__EXTRAIT DU TEXTE__
══════════════════════════════

Le pouvoir a reconnu qu'il n'avait pas pu se doter
d'une base sociale significative et n'est parvenu que fort difficilement à
mettre en oeuvre sa politique normalisatrice.
Plus de trois ans après le coup de
force du 13 décembre 1981, une opposition politique structurée, tirant sa force
de l'existence d'un large mouvement de résistance sociale, a persisté dans son
refus de tenir le régime pour légitime.
Chacun a donc campé sur ses positions,
même si nul ne paraissait en mesure d'élaborer un scénario alternatif.
Mais
cette situation bloquée n'a pas été sans entraîner une certaine érosion des
comportements, sur laquelle le pouvoir a tablé.
La lassitude lui est de fait une
alliée sûre qui, favorisant le repli sur soi, atomise la société et contribue à
briser les résistances collectives.
En juillet 1984, dans un discours à la Diète, à la veille de la fête nationale
et de la proclamation de l'amnistie générale, le général Jaruzelski a déclaré
qu'il visait "à ce qui est, dans nos conditions, possible et réaliste: au
regroupement, autour du programme de l'entente nationale, des citoyens pour qui
le bien de la patrie socialiste est le bien suprême".
En fait, cet objectif,
pour modeste qu'il fût, n'en semblait pas moins fort difficile à atteindre, à en
juger par le peu de succès qu'ont rencontré les nouveaux syndicats.
Créés pour
faire pièce à Solidarité, ils n'ont réussi qu'à grand-peine à regrouper quelque
quatre millions d'adhérents, dont un tiers de retraités, sur un total de douze
millions de travailleurs employés dans le secteur nationalisé.
De plus, ces
nouveaux syndicats se sont trouvés dans une position très ambiguë: devant en
principe servir d'auxiliaire au pouvoir, ils "creuseraient leur propre tombe",
selon la formule de Lech Walesa, s'ils ne s'alignaient pas sur les
revendications formulées par les structures clandestines de Solidarité.

══════════════════════════════

__EXTRAITS DU LISTING__
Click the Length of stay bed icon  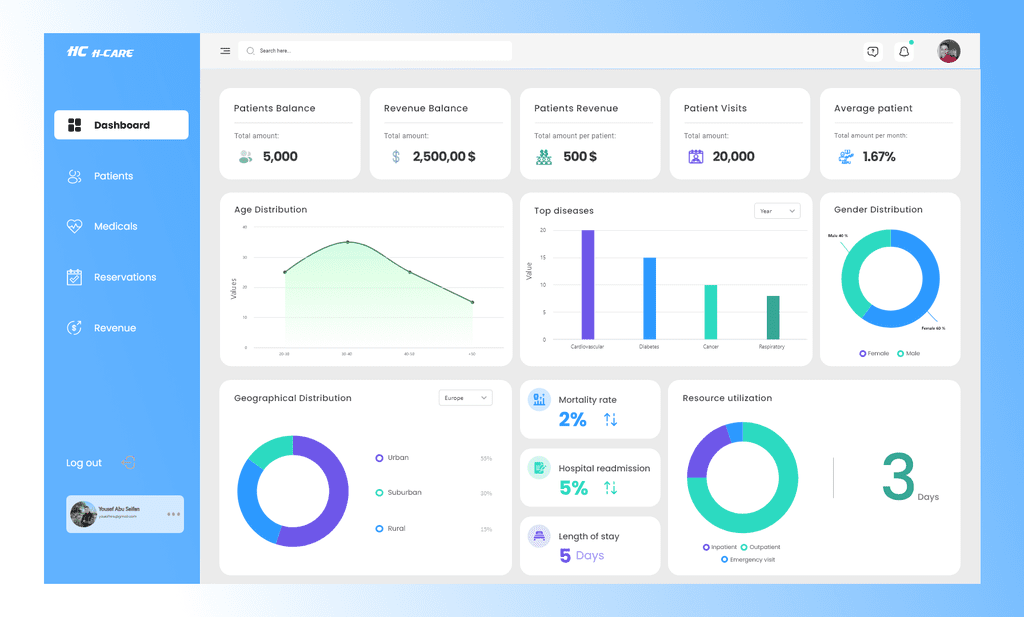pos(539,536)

══════════════════════════════

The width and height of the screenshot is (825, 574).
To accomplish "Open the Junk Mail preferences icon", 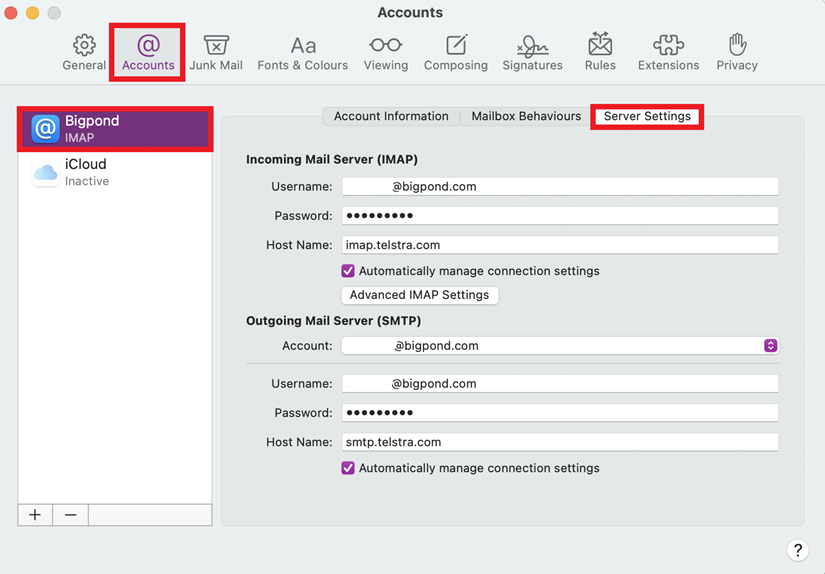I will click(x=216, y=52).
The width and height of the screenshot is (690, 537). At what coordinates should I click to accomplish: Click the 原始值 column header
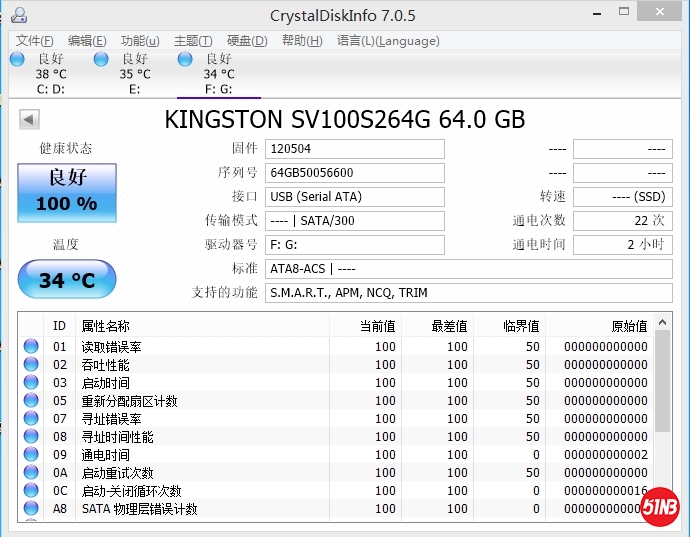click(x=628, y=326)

══════════════════════════════

__VOTRE TÂCHE__
Dites si chacune des affirmations suivantes est conforme à l'extrait de texte, en répondant par oui ou par non et en citant les mots décisifs.
1. Les nouveaux syndicats ont réuni environ quatre millions d'adhérents.
2. Le général Jaruzelski a prononcé son discours à la Diète en juillet 1984.
3. L'opposition a fini par reconnaître la légitimité du régime.

__CORRIGÉ RÉDIGÉ__
1. Oui : « ils n'ont réussi qu'à grand-peine à regrouper quelque quatre millions d'adhérents ».
2. Oui : « En juillet 1984, dans un discours à la Diète ».
3. Non : l'opposition « a persisté dans son refus de tenir le régime pour légitime ».